The US National Hurricane Center’s five-day forecast showed the first hurricane of the 2011 Atlantic season swinging up Florida’s east coast on Thursday for a possible landfall in South Carolina on Saturday.
Irene, the ninth named storm of the busy 2011 Atlantic season, looks set to be the first hurricane to make landfall in the United States since Ike savaged the Texas coast in 2008.
Authorities along the United States’ Atlantic seaboard, from Miami to New York, were closely watching the possible path of Irene, with at least some computer forecast models showing it might even sweep up near New York City early next week.
President Barack Obama was briefed about Irene while on vacation at Martha’s Vineyard, Massachusetts, White House officials said.
At 2 p.m. EDT (1800 GMT) Irene was skirting the Dominican Republic’s north coast, carrying winds of 80 miles per hour (130 kph), the Miami-based hurricane center said. The storm’s center was about 50 miles (80 km) northeast of Punta Cana, a major tourist zone in the east of the Dominican Republic.
Earlier, Irene buffeted Puerto Rico with winds and heavy rain, knocking out power and downing trees in the US territory as it churned westward on a track that will take it over the Turks and Caicos Islands and the Bahamas before approaching south Florida.

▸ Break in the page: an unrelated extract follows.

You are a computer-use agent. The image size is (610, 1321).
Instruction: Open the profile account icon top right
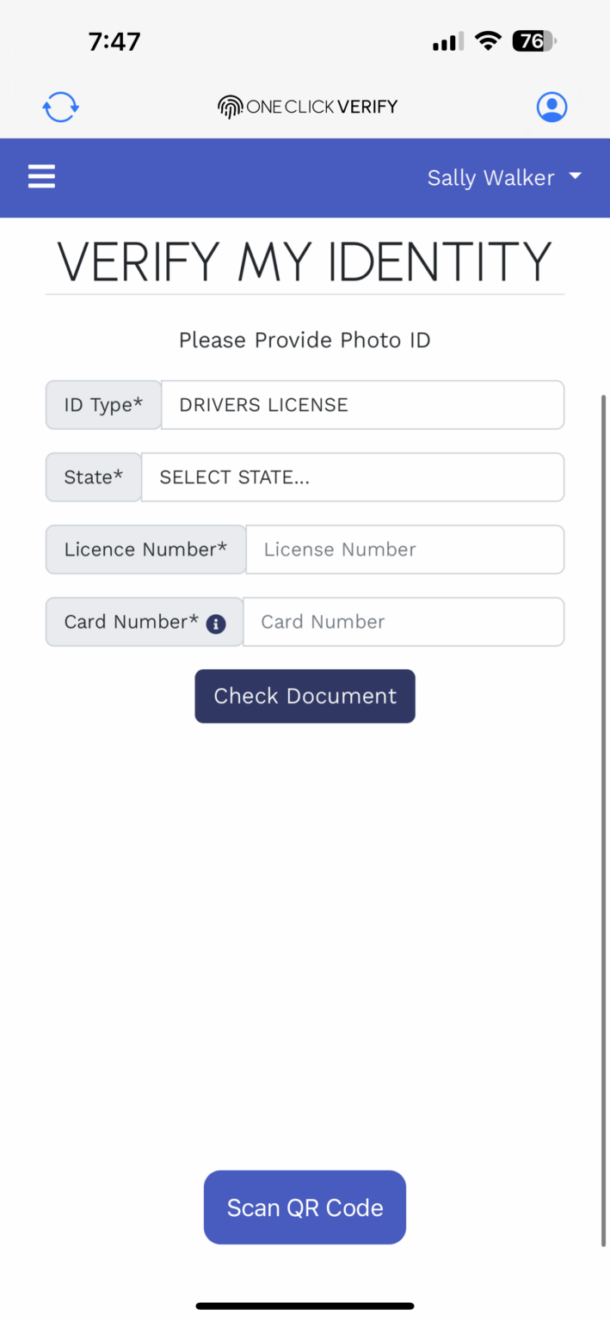[551, 107]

Hotels in the Dominican Republic’s Punta Cana area closed their beaches and asked guests to stay indoors for safety.
"We’ve recommended that they stay in their rooms," Beatriz Lopez, a spokesperson for the Grand Palladium resort, said, and other hotels reported similar precautions.

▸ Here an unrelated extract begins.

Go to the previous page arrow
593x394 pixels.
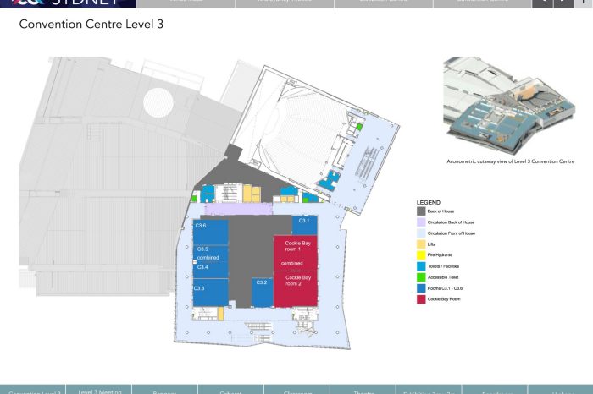pos(543,3)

The NHC said Irene would track just north of Hispaniola island, shared by the Dominican Republic and Haiti, on Monday, sweep near or over the Turks and Caicos and southeast Bahamas on Tuesday, and near the central Bahamas early on Wednesday.
Hispaniola has impoverished Haiti on its western side and there were fears that rain from Irene could trigger deadly floods and mudslides in the country, which is still struggling to recover from a devastating 2010 earthquake.
The US military hospital ship Comfort, which was treating patients and carrying out surgeries in the Haitian port capital of Port-au-Prince, was ordered by its commanders to suspend its operations and seek safe haven at the approach of Irene.
Irene was a Category 1 hurricane on the five-step Saffir-Simpson scale of intensity, but the NHC saw it strengthening into a Category 3 major hurricane over the Bahamas, with winds over 111 mph (178 kph). It was seen making US landfall as a Category 3.
Forecasters said a low pressure trough over the eastern United States was expected to keep Irene’s track to the east, reducing the risk of a direct landfall in densely populated south Florida, and steering it instead to the Carolinas.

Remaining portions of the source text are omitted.